Neurons of the Raphe Nuclei Contain Serotonin

Neurons that use serotonin as a transmitter (serotonergic neurons) are located primarily in the raphe nuclei, a collective name for a series of nuclei near the midline of the brainstem reticular formation (Fig. 11-10). Like the noradrenergic neurons of the locus ceruleus, the serotonergic neurons of the raphe nuclei project practically everywhere in the CNS, suggesting that they too may be involved in adjusting levels of attention or arousal.

Figure 11-10 Serotonergic raphe nuclei in the caudal pons. Similar serotonergic neurons are distributed in midline raphe nuclei in most of the brainstem.

Neurons of the Rostral Brainstem and Basal Forebrain Contain Acetylcholine

Neurons that use acetylcholine as a transmitter (cholinergic neurons) play an important role in the peripheral nervous system. Some are located entirely in the periphery (postganglionic parasympathetic neurons), whereas others have their cell bodies in the CNS and axons that travel through spinal or cranial nerves (lower motor neurons, preganglionic sympathetic and parasympathetic neurons).

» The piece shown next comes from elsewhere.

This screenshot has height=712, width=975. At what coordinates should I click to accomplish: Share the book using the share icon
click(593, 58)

Some CNS cholinergic neurons are local interneurons in various structures (such as the putamen and caudate nucleus). Others have longer axons that project from one part of the CNS to another. Some of these are located in the midbrain reticular formation, but the largest collection is in the basal nucleus (of Meynert), a group of large cholinergic neurons in the basal forebrain (Fig. 11-11) that project to widespread areas of the cerebral cortex. Nearby cholinergic neurons in the septal nuclei project to the hippocampus. These basal forebrain neurons degenerate in victims of Alzheimer’s disease.

Figure 11-11 CNS cholinergic neurons in the basal nucleus. Other cholinergic neurons in the midbrain reticular formation modulate the activity of the thalamus.

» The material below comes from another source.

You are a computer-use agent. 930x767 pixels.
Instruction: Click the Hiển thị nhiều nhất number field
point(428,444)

The Brainstem Is Supplied by the Vertebral-Basilar System

The vertebral arteries run along the lateral and anterior surfaces of the medulla and fuse to form the basilar artery, which runs along the anterior surface of the pons until it bifurcates into the posterior cerebral arteries on the anterior surface of the midbrain (THB6 Figures 6-3 and 11-29, pp. 126 and 291). Hence, nearly the entire supply of the brainstem comes from the vertebral-basilar-posterior cerebral system (THB6 Figure 11-30, p. 292). Knowing where each of the major branches from this system arises lets you surmise the supply of different levels of the brainstem (Fig. 11-12), because even if a branch (e.g., PICA) is headed for someplace like the cerebellum it needs to wrap around the brainstem to get there.

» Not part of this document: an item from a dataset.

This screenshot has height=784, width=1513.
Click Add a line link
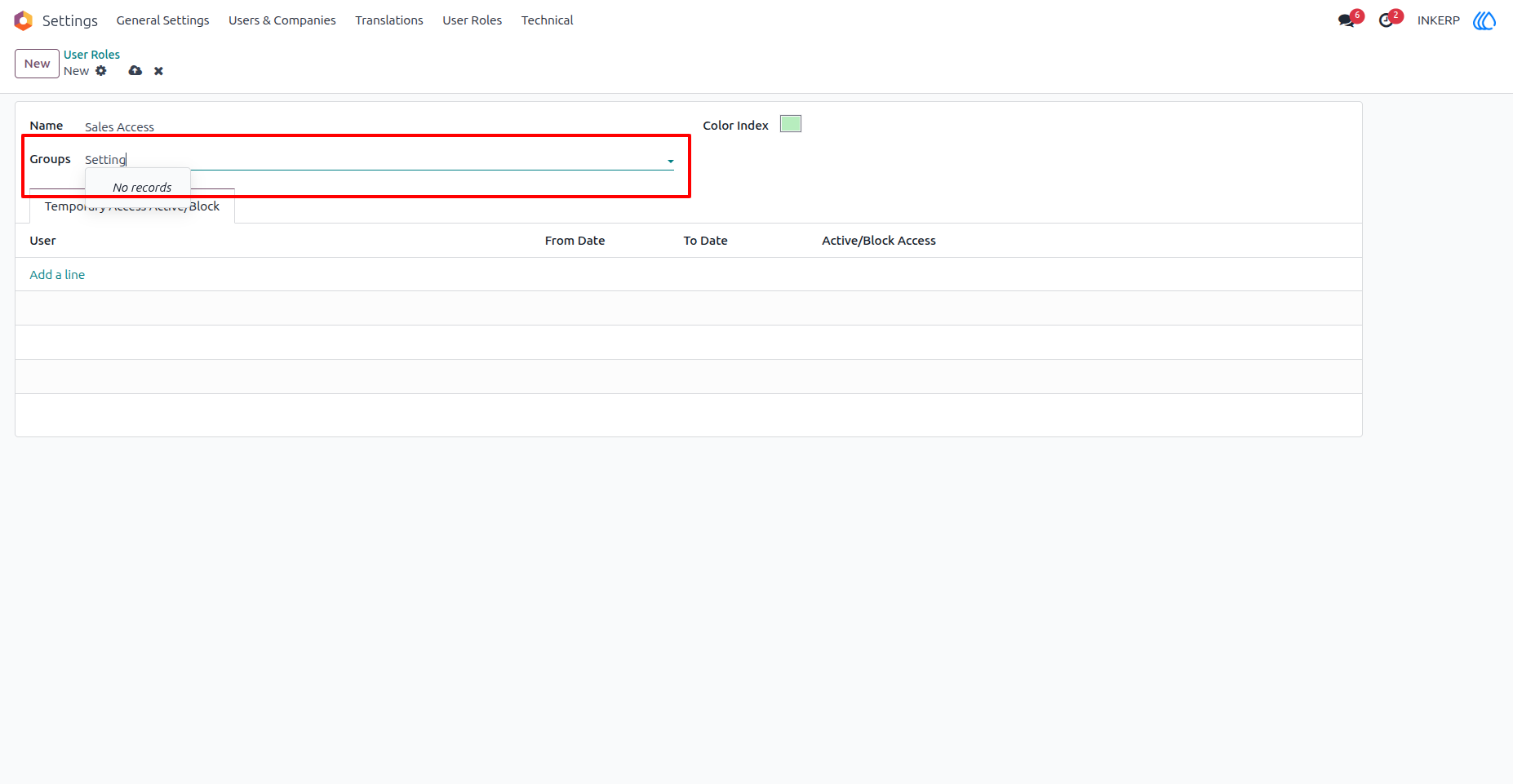[57, 275]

Figure 11-12 Vertebral-basilar branches on the surface of the brainstem. ACA, Anterior cerebral artery; ACoA, anterior communicating artery; AICA, anterior inferior cerebellar artery; BA, basilar artery; Di, diencephalon; ICA, internal carotid artery; PCA, posterior cerebral artery; PCoA, posterior communicating artery; PICA, posterior inferior cerebellar artery; SCA, superior cerebellar artery; VA, vertebral artery.